That's right. He helped lead us to the map. "Over here, boys! I spy a sequencing pair that might govern the pineal gland! Shazaam!" And what has President Bush done? Besides put us on the path that will end up with Americans on Mars? Nothing!
Nothing! Granted, the latest budget increases science R&D by 7 percent. Take out the moneys targeted for defense and homeland security initiatives, and it's a 4 percent raise. But to hear Kerry talk you'd think Bush was sending everyone who wore a white lab coat and thick black glasses to Gitmo.
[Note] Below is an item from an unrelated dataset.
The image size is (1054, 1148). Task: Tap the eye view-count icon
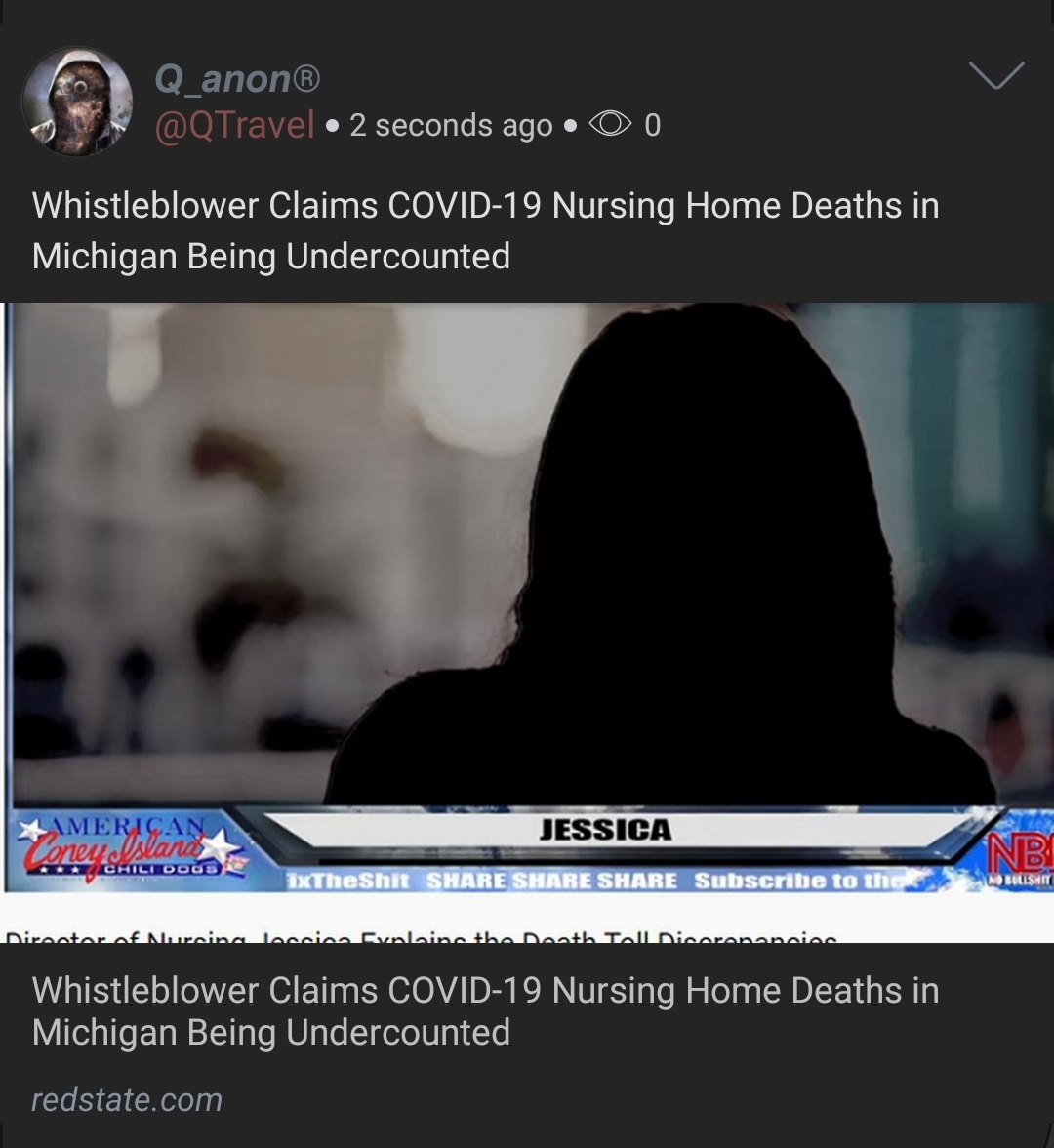pos(610,124)
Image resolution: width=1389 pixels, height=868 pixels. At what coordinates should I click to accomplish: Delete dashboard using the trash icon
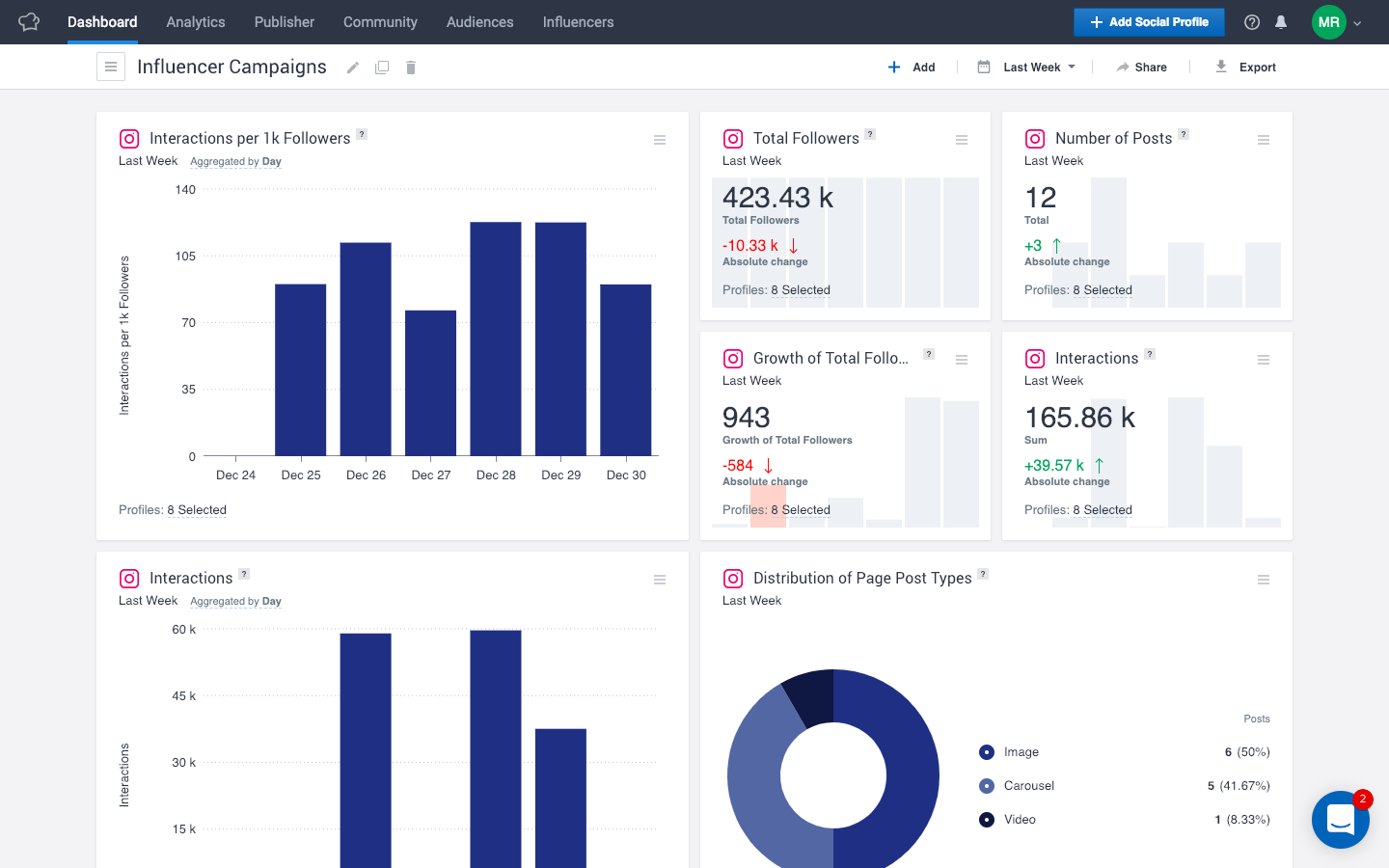click(411, 68)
Of course we can spend more. We can always spend more. This isn't to demean science, or even the government's role in promoting new advances. Rah, science. Rah, targeted grants for promising ideas. Rah for funding boring things when necessary. No, the issue is Kerry's belief that federal funding has some special holy quality because ... well, because it's federal funding.
It's hard to outspend Bush, but he'll try. How will he pay for his spending proposals? Kerry's camp says he'll "codify the economic substance doctrine, which defines a tax shelter as any transaction that is conducted purely for tax reasons with no economic merit. In addition, Kerry will close Enron-related tax shelters." By himself! Then he'll clean the Augean stables and knock off for lunch. He'll also set up an "Education Trust Fund, paid for by rolling back the Bush tax cuts for families making more than $200,000 per year."
Ah yes, those guys. The geese that lay the golden eggs. By the time Kerry's done with them they'll pay for new schools, a bigger drug benefit, national health care, universal Internet access, a hundred thousand new soldiers, and the spiffy new gold-braided kneepads all diplomats must wear when consulting with the Europeans. Why not just cut them open now and see where all those golden eggs come from?
In the name of science, of course.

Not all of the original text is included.